Di sisi lain, Andi Ina mendorong OPD memperkuat sinkronisasi program dengan pemerintah provinsi dan pemerintah pusat. Langkah ini dinilai penting untuk membuka peluang pendanaan sekaligus mempercepat pembangunan infrastruktur di Barru.
Ia menyampaikan optimismenya terhadap peluang dukungan pemerintah pusat untuk pembangunan jalan desa. Menurutnya, Kabupaten Barru diproyeksikan memperoleh bantuan Inpres Jalan Desa sebesar Rp100 miliar pada 2026.
“Insya Allah tahun 2026 Kabupaten Barru akan memperoleh bantuan Inpres Jalan Desa sebesar Rp100 miliar. Tahun 2025 kita mendapatkan kurang lebih Rp50 miliar, dan tahun ini kita terus berupaya agar alokasi tersebut meningkat demi percepatan pembangunan daerah,” ungkapnya.
Selain persoalan anggaran, Bupati juga menekankan perlunya peningkatan kualitas pelayanan publik dan inovasi daerah. Aparatur pemerintah diminta mampu beradaptasi dengan perubahan serta bekerja lebih responsif terhadap kebutuhan masyarakat.
Semangat efisiensi itu, menurut Andi Ina, tidak berarti pemerintah harus berhenti bergerak. Sebaliknya, keterbatasan fiskal harus menjadi dorongan untuk bekerja lebih kreatif, memperkuat kolaborasi, dan mencari sumber pembiayaan pembangunan di luar kemampuan anggaran daerah.

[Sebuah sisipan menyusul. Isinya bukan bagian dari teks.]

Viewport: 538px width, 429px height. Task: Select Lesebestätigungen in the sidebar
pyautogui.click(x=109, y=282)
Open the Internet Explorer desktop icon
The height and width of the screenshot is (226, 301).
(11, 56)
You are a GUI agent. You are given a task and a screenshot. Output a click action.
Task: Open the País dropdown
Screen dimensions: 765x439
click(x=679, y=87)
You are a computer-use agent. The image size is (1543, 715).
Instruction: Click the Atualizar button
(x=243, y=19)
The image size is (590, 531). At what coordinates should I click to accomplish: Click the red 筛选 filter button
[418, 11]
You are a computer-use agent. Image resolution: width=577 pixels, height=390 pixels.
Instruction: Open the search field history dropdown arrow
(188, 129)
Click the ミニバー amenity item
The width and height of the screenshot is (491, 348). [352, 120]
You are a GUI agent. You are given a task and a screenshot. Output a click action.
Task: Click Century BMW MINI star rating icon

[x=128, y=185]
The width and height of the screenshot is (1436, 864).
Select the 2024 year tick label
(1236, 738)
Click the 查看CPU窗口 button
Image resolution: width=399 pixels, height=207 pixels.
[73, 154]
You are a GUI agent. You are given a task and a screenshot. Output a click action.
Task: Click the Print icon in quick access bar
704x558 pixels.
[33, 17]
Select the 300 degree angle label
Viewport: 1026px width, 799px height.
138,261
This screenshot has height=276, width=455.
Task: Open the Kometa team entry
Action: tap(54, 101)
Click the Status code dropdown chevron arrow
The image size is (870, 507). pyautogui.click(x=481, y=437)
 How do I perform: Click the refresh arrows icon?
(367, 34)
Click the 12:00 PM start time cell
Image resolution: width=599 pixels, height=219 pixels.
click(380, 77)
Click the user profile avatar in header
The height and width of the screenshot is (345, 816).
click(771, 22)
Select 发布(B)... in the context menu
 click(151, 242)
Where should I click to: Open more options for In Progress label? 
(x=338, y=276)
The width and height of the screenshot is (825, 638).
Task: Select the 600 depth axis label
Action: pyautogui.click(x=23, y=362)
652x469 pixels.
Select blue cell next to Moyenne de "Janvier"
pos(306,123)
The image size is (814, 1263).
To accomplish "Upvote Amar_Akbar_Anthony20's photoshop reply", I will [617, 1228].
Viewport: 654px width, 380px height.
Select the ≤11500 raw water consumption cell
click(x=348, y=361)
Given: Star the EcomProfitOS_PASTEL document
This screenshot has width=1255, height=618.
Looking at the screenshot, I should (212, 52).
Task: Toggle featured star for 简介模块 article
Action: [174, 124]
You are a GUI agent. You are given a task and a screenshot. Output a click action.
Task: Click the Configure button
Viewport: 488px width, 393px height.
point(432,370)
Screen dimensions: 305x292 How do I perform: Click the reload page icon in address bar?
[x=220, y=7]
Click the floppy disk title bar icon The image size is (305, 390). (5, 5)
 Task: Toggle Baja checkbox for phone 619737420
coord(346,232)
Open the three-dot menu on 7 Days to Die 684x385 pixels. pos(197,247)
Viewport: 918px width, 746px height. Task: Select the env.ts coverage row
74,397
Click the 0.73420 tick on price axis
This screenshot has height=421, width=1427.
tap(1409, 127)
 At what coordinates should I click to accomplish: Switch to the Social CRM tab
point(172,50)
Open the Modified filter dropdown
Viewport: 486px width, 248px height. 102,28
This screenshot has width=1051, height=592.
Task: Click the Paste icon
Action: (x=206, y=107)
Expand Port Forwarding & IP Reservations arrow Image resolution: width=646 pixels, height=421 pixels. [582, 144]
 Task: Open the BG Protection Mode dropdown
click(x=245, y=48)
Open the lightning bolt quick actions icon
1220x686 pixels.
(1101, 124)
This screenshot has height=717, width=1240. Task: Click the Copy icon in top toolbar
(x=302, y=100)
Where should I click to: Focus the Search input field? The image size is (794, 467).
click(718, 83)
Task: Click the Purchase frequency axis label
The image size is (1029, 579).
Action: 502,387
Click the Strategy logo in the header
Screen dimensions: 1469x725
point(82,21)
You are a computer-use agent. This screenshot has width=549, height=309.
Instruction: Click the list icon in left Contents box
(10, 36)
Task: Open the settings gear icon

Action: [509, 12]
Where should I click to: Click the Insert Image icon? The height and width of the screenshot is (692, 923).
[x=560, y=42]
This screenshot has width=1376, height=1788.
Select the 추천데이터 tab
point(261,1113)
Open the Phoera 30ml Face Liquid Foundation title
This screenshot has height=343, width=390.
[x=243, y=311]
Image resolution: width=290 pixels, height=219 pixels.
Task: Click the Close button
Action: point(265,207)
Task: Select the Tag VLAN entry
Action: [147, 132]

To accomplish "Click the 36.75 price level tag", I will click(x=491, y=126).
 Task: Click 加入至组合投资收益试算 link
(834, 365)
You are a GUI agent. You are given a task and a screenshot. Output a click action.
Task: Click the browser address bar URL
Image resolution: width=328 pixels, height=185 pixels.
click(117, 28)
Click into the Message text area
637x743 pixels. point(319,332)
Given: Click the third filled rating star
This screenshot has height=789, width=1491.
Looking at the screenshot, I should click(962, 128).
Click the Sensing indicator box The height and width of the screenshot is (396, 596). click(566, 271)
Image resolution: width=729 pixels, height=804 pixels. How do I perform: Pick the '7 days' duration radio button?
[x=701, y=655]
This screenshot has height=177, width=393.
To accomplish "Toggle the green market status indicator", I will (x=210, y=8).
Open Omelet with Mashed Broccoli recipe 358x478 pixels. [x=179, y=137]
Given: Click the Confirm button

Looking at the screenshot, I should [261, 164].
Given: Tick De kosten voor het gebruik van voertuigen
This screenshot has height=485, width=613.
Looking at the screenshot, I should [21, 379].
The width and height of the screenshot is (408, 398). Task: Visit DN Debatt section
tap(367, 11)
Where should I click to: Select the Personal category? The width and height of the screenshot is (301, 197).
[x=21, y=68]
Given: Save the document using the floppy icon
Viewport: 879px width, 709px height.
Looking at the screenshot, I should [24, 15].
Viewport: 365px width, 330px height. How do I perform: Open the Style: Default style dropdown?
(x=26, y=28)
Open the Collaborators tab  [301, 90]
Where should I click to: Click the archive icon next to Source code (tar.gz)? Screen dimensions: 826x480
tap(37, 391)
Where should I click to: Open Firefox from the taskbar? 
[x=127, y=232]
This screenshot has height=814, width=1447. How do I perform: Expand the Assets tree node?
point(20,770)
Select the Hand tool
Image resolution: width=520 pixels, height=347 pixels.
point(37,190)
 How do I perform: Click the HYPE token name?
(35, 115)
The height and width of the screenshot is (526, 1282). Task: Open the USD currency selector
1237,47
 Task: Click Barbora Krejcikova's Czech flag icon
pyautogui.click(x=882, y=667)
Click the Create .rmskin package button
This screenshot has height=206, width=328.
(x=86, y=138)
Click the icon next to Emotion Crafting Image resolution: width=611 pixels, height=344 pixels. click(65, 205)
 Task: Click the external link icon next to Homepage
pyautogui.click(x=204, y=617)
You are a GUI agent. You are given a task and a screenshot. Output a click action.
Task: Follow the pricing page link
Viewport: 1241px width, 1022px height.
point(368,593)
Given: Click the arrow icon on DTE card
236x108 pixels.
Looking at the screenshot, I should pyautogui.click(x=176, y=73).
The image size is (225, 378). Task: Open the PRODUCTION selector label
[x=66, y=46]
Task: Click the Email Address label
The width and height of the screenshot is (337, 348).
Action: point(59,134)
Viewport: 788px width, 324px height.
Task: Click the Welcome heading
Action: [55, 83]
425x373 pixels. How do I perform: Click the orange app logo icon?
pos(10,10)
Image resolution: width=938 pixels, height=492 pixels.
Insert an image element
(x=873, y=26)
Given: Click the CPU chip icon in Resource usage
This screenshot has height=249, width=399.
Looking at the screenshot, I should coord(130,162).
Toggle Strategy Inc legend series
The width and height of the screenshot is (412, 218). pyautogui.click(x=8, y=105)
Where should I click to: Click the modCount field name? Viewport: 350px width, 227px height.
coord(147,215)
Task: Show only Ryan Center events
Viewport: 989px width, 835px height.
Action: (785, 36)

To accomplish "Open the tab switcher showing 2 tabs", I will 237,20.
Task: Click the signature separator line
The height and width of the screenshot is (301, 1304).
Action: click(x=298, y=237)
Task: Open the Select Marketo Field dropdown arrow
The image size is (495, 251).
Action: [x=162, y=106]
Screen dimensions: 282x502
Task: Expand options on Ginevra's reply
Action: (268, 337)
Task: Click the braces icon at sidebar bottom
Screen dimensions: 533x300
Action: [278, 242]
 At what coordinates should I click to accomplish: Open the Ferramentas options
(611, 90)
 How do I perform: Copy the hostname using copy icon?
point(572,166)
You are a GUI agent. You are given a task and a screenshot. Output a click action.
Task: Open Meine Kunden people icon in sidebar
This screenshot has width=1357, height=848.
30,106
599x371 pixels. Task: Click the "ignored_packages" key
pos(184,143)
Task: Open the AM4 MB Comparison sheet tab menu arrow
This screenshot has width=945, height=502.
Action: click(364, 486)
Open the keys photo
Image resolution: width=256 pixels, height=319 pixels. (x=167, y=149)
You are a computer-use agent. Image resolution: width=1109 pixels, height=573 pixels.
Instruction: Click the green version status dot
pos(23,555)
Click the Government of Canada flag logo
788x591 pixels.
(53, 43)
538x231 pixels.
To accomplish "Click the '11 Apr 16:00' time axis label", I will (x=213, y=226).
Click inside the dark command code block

Ia juga menilai keberhasilan pembangunan tidak mungkin hanya bertumpu pada pemerintah daerah. Dukungan DPRD, Forkopimda, perguruan tinggi, dunia usaha, hingga berbagai pemangku kepentingan diperlukan untuk memperkuat program pembangunan.
Dalam kesempatan tersebut, Andi Ina turut mengapresiasi sinergi Kapolres Barru yang membantu membuka komunikasi dengan pemerintah pusat. Salah satu peluang yang disebut adalah dukungan Kementerian Pariwisata untuk pembangunan infrastruktur pada sejumlah kawasan wisata di Barru.
Disiplin ASN Jadi Bagian dari Efisiensi
Selain bicara soal anggaran dan program, Andi Ina memberi perhatian pada disiplin aparatur sipil negara. Menurutnya, efisiensi tidak akan berjalan jika tidak dibarengi dengan tanggung jawab dan kinerja aparatur.
“Disiplin bukan hanya soal hadir tepat waktu atau mengenakan seragam dengan rapi. Disiplin adalah cerminan tanggung jawab kita sebagai pelayan masyarakat. Visi besar Kabupaten Barru tidak akan terwujud tanpa kedisiplinan yang tinggi dari seluruh ASN,” ujarnya.
Pemerintah Kabupaten Barru, lanjutnya, tetap berkomitmen menjaga kesejahteraan ASN. Salah satunya melalui pemberian Tambahan Penghasilan Pegawai (TPP) yang disesuaikan dengan ketentuan, kinerja, dan tingkat kedisiplinan masing-masing pegawai.
“TPP diberikan kepada yang berhak. Jika ingin mendapatkan TPP secara penuh, maka tingkatkan kedisiplinan dan semangat kerja. Ini adalah bentuk keadilan bagi ASN yang bekerja secara optimal dan bertanggung jawab,” tegasnya.
Upacara Hari Kesadaran Nasional itu turut dihadiri Wakil Bupati Barru Abustan Andi Bintang, unsur Forkopimda, pimpinan dan anggota DPRD Barru, pimpinan OPD, instansi vertikal, para camat, serta ASN dan PPPK lingkup Pemkab Barru.
Usai upacara, Bupati menyerahkan Surat Keputusan (SK) Pensiun kepada 25 ASN Pemkab Barru yang memasuki masa purna tugas terhitung mulai 1 Juli hingga 1 Agustus 2026. Pada kesempatan yang sama juga dilakukan penyerahan manfaat Program Tabungan Hari Tua (THT) dan Program Pensiun.
Bagi Andi Ina, momentum tersebut menjadi pengingat bahwa kerja pemerintahan pada akhirnya harus kembali kepada kepentingan masyarakat. Efisiensi anggaran, disiplin aparatur, dan evaluasi program bukan sekadar urusan administrasi, melainkan bagian dari upaya memastikan pembangunan Barru berjalan lebih terarah, terukur, dan memberi manfaat nyata.